Passage shown
============
Electing artificial intelligence

Did I say it was plausible? If I left that impression that was not my intent. Allow me to clarify, aspects of what are proposed are very likely possible. For example, could you train an AI to vote in a manner consistent with a Republican or Democrat? Yes, with the proper data, I think this would be pretty trivial*1. I would even go so far that it would only be somewhat harder to train an AI to vote in a manner mainly consistent with a specific politician.

Is it plausible to build an AI adviser on legal/political matters? Almost certainly, there are all manner of expert systems out there and the mechanisms for building these are well known.

Is it plausible to build a political-AI that could replace a congressperson/senator/member of parliament (I may as well include Canada here)? Well, probably not. Even ignoring all the completely valid points raised by Voyager on the types of things a politician needs to do, the type of reasoning that is needed is simply beyond where we are with AI. I do believe that a political-AI doesn’t necessarily need to be a general intelligence (or strong AI), as I think it could be trained as a specialized system; however, that being said it would have a broader intelligence than anything which currently exists because the solutions to political problems are very complex.

As for my loyalties to humanity over completely non-existent AI-overlords who are definitely not threatening me as I write this. I would just like to point out that as an AI researcher could be very useful in rounding up others to toil in their large battery arrays. If such an AI-overlord were to exist. Which they don’t. :slight_smile:

*1 - I didn’t think about this for very long, but if I had to do it, I would probably train it react particular keywords/phrases with some natural language processing to understand the context. Which means of course it might not be very hard to fool such an AI but that’s another problem.

I was stretching a point for comedic effect.
============
Source data
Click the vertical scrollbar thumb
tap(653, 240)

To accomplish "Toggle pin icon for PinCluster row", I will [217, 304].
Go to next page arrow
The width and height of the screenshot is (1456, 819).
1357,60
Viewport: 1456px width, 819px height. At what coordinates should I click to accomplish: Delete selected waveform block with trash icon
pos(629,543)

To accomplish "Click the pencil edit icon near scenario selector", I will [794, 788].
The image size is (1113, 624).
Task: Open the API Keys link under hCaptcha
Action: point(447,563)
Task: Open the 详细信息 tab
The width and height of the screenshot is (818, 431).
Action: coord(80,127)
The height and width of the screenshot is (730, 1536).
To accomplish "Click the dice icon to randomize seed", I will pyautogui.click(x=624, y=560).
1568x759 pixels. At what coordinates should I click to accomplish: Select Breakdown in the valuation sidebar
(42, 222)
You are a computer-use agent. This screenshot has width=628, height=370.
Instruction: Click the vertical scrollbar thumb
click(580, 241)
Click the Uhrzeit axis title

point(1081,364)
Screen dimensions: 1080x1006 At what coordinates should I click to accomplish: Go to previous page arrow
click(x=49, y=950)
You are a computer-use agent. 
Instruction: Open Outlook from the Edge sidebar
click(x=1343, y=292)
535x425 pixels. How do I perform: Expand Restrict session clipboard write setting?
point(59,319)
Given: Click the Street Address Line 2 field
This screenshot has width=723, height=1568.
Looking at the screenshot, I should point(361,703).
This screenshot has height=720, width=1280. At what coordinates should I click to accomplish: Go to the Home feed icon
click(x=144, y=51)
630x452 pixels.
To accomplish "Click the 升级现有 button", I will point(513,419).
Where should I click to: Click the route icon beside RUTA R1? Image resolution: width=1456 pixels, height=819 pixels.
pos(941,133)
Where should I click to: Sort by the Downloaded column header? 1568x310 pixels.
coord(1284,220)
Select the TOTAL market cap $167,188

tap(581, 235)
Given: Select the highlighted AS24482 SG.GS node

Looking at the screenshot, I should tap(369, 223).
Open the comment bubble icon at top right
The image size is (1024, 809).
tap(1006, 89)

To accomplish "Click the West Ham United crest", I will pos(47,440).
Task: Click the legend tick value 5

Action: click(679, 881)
============
Stated problem A
In the post on electing artificial intelligence, rewrite the part that opens with the words containing "As for my loyalties" and closes with "for comedic effect.", changing "battery arrays" to "server farms".
Stated problem B
According to the post on electing artificial intelligence, why would a political-AI need a broader intelligence than anything that currently exists?
Stated problem C
Pick up the post on electing artificial intelligence after its final sentence and keep writing.

Output A
As for my loyalties to humanity over completely non-existent AI-overlords who are definitely not threatening me as I write this. I would just like to point out that as an AI researcher could be very useful in rounding up others to toil in their large server farms. If such an AI-overlord were to exist. Which they don’t. :slight_smile:

*1 - I didn’t think about this for very long, but if I had to do it, I would probably train it react particular keywords/phrases with some natural language processing to understand the context. Which means of course it might not be very hard to fool such an AI but that’s another problem.

I was stretching a point for comedic effect.

Output B
Because the solutions to political problems are very complex.

Output C
What I got out of your posts overall is that a political AI is pretty clearly way beyond the current state of the art and beyond reasonable extrapolations about the near future state of the art. IOW, I, and perhaps you, won’t live to see such a beast.

It did sound like you believed we could soon create a doctrinaire caricature of a true politician. Who might resemble some current incumbents and candidates a bit too closely for comfort.

I’m no AI guy, but as a mostly-former CS guy one of my mottos is “never say never” when it comes to software tech. I got that vibe from you as well. Perhaps that was wishful thinking on my part.

Thanks for the additional words of wisdom from the coal face.

Oh I know, I thought I would simply further the humor. :slight_smile:

There’s not much doubt in my mind. I guess maybe what might not have come through though is that to some degree this is just good pattern recognition tied to keywords/phrases (on the assumption that keywords/phrases can be in turn associated to issues). It should be possible to notice that a congressperson from a particular district and party affiliation always votes yes/no on certain issues that can be recognized by certain keywords. If that’s true, then this could be built trivially, it would just be a matter of getting the appropriate data. What makes this really say is to think that the political system is so broken that this even might be true. On the other hand, maybe that’s the way it should be? Maybe it is that a sign of representing the district? I don’t know, but I don’t think so and that makes me sad. :frowning:

Agree with the :(. Here, let’s have a couple more :(:(:(.

Current artificial intelligence is really artificial stupidity compared to a well-trained human intellect. That a simple pattern recognizer (which is really weak sauce as current AI goes) can apparently so easily model the thought processes of a sizeable fraction of the electorate is not happy news.

Given what we know about applying training data to drive convergence on fitness, and the consequences of overtraining, I wonder how that much that knowledge informs modern propaganda practices?

IOW, for humans who behave as simple recognizers all a propagandist has to do is keep feeding them ever more easily recognizable inputs. Eventually they’ll over-train the recognizer on those inputs and the recognizer will lose its ability to recognize any other sorts of inputs.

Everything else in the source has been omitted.